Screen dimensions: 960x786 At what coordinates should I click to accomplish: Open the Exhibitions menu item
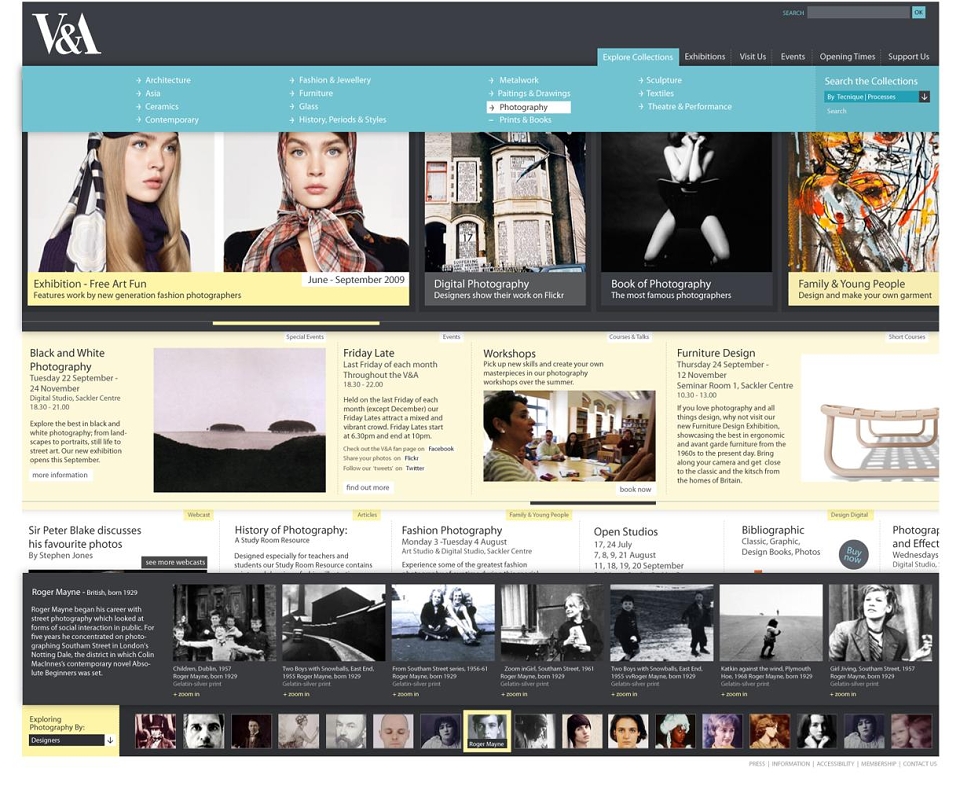[x=705, y=56]
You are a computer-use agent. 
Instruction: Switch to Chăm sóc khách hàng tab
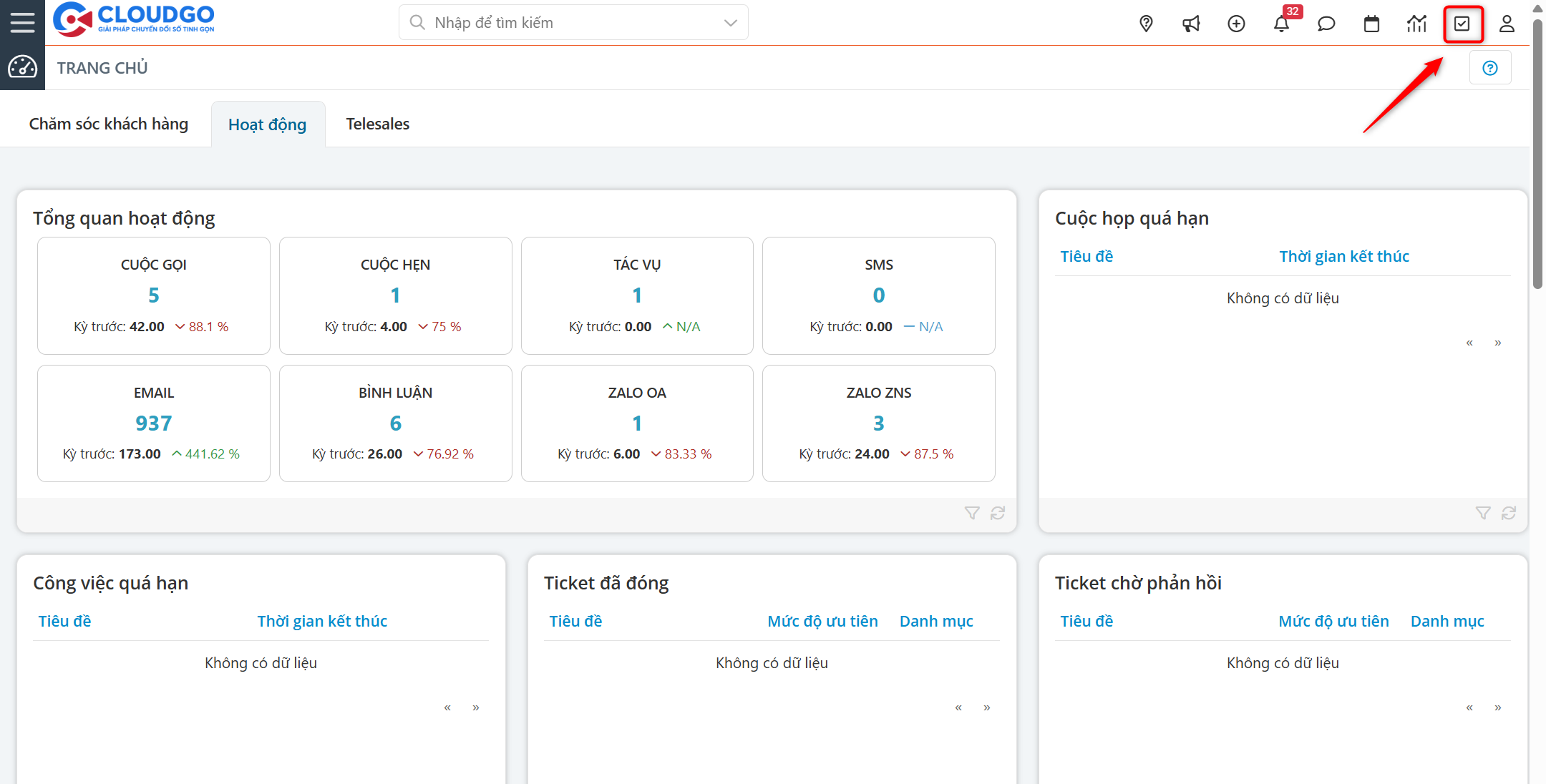pos(109,124)
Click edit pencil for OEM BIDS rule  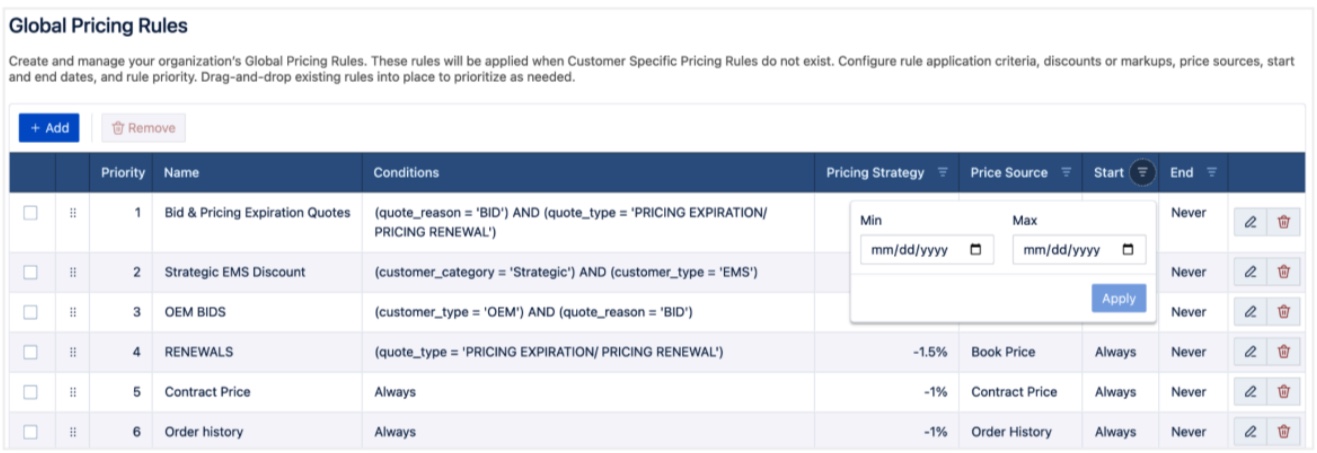(x=1250, y=312)
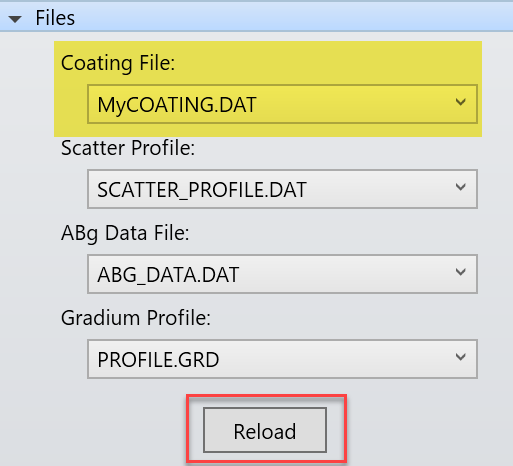Click blank space inside the Gradium Profile combo box

pyautogui.click(x=333, y=359)
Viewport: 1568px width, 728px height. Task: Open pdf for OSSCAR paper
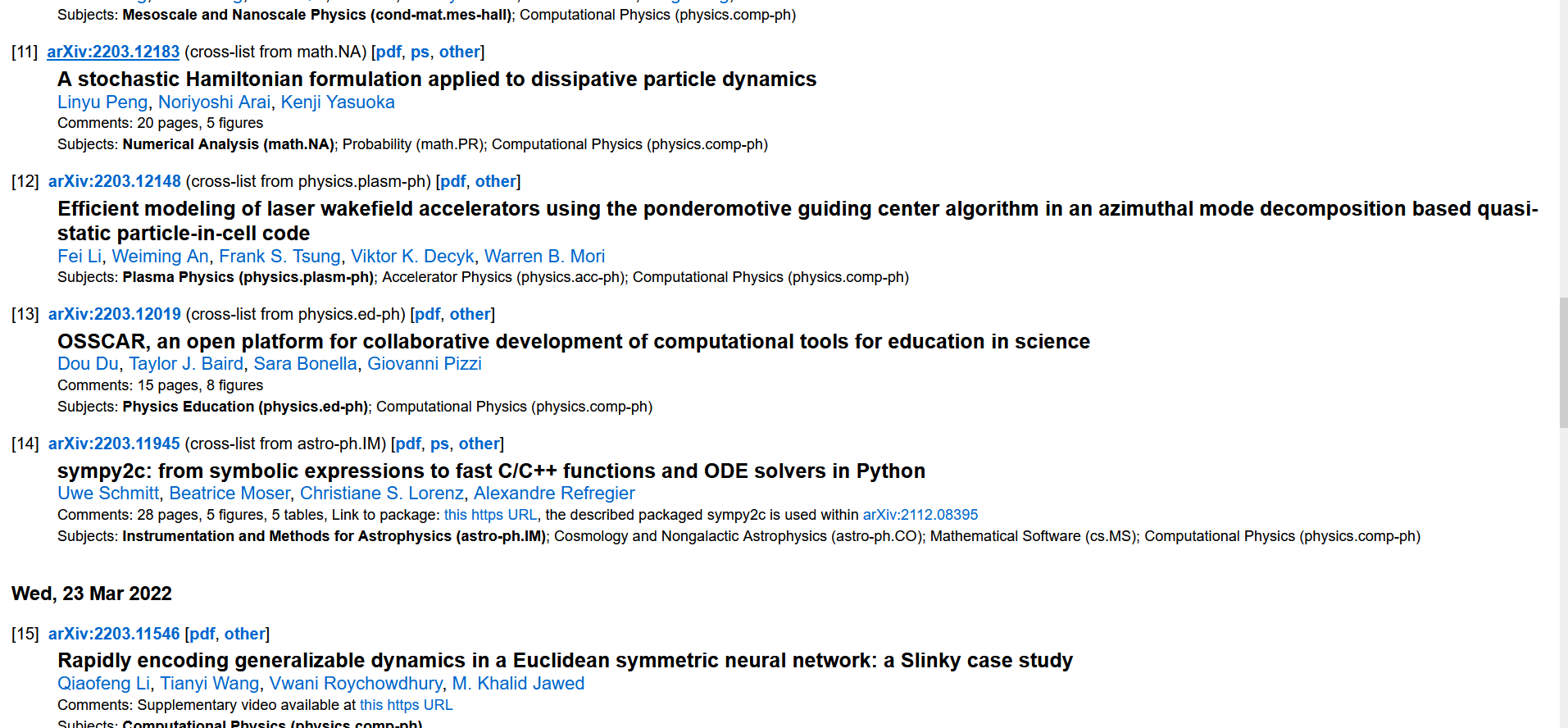pos(428,314)
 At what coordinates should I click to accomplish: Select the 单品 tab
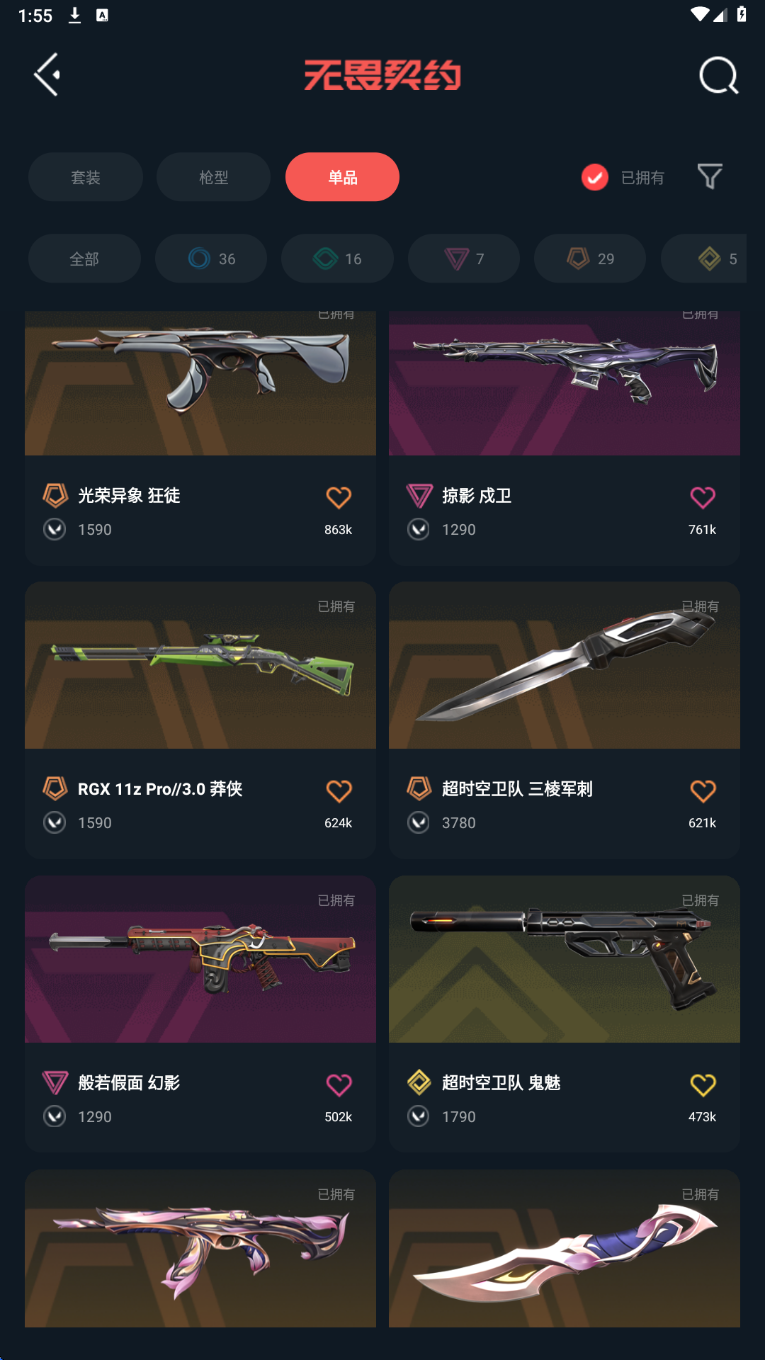pyautogui.click(x=342, y=177)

* [EXERCISE AIM]: Reproduce the records word for word, beginning with the line containing "Viewport: 1568px width, 728px" and continuing through the last line of the records, with both ends included. Omit the pictures from your answer.

* [FINISHED EXERCISE]:
Viewport: 1568px width, 728px height. Task: Open pdf for OSSCAR paper
pos(428,314)
 At what coordinates should I click to accomplish: Select the 单品 tab
pyautogui.click(x=342, y=177)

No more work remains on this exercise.